Every line of the listing below should be written out exactly, minus its images.

===== Supplied material

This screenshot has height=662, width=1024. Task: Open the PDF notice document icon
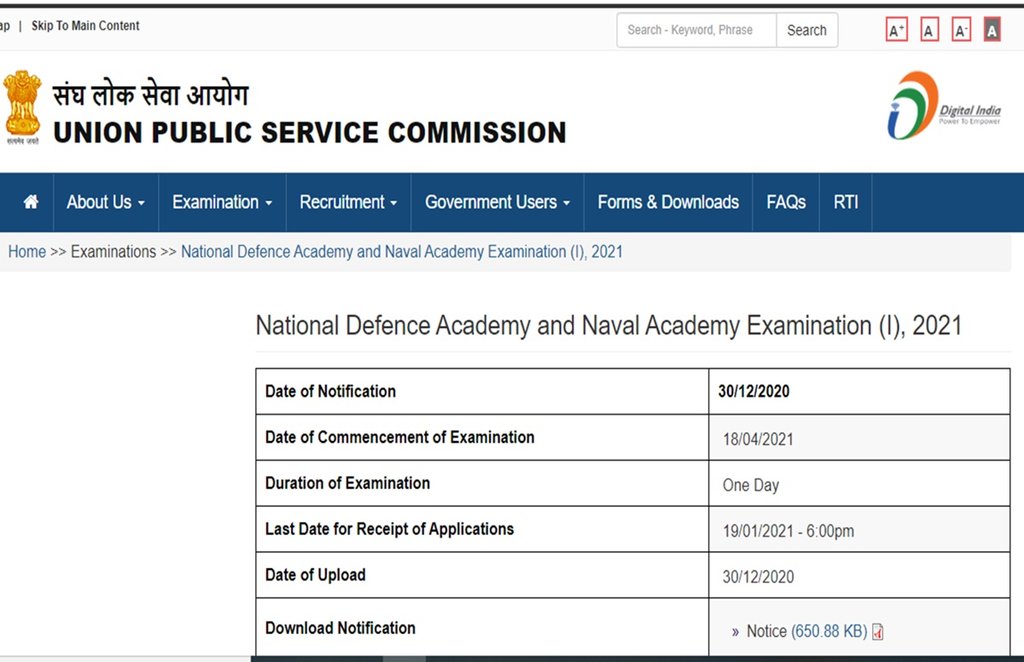(x=877, y=631)
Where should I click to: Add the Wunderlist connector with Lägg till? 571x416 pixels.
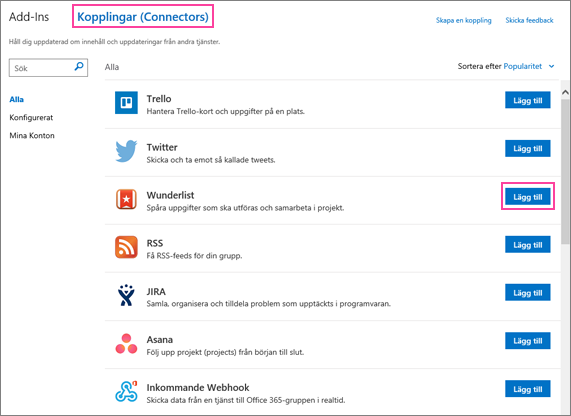click(x=528, y=197)
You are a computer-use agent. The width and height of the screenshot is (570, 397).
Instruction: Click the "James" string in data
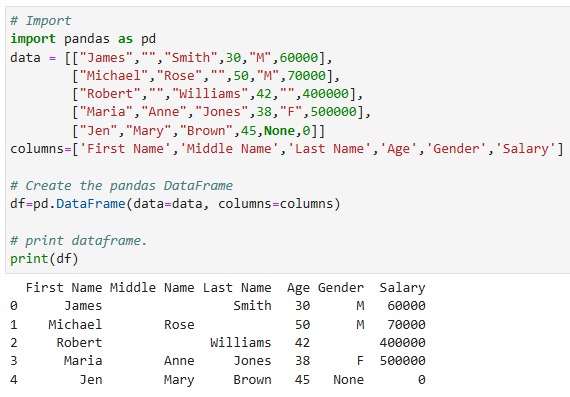pos(106,57)
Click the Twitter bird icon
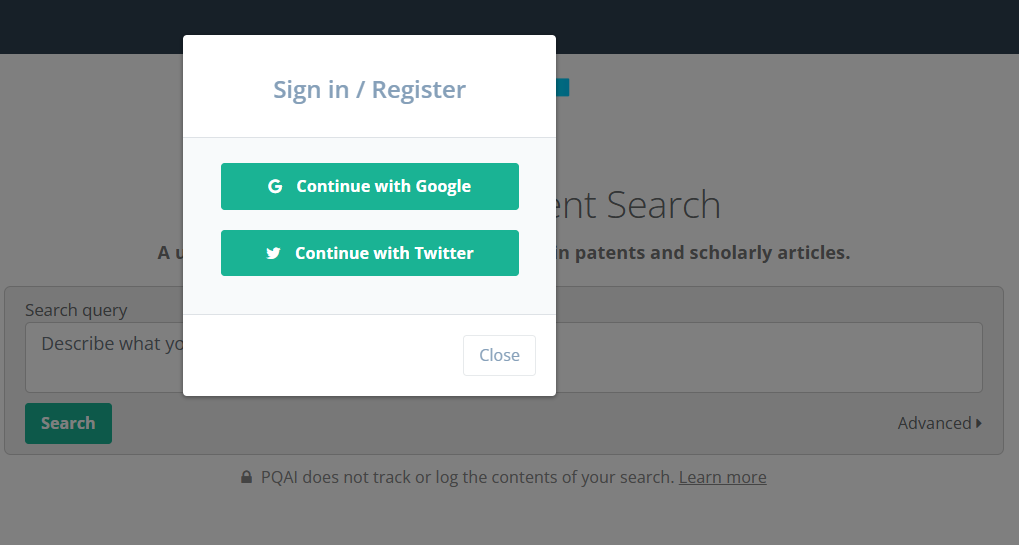 [273, 253]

==========

## Response
This screenshot has height=662, width=1024. Task: Open the PDF notice document icon
(x=877, y=631)
Where should I click to: Add the Wunderlist connector with Lägg till? 571x416 pixels.
click(x=528, y=197)
You are a computer-use agent. The width and height of the screenshot is (570, 397).
Instruction: Click the "James" string in data
pos(106,57)
Click the Twitter bird icon
 [273, 253]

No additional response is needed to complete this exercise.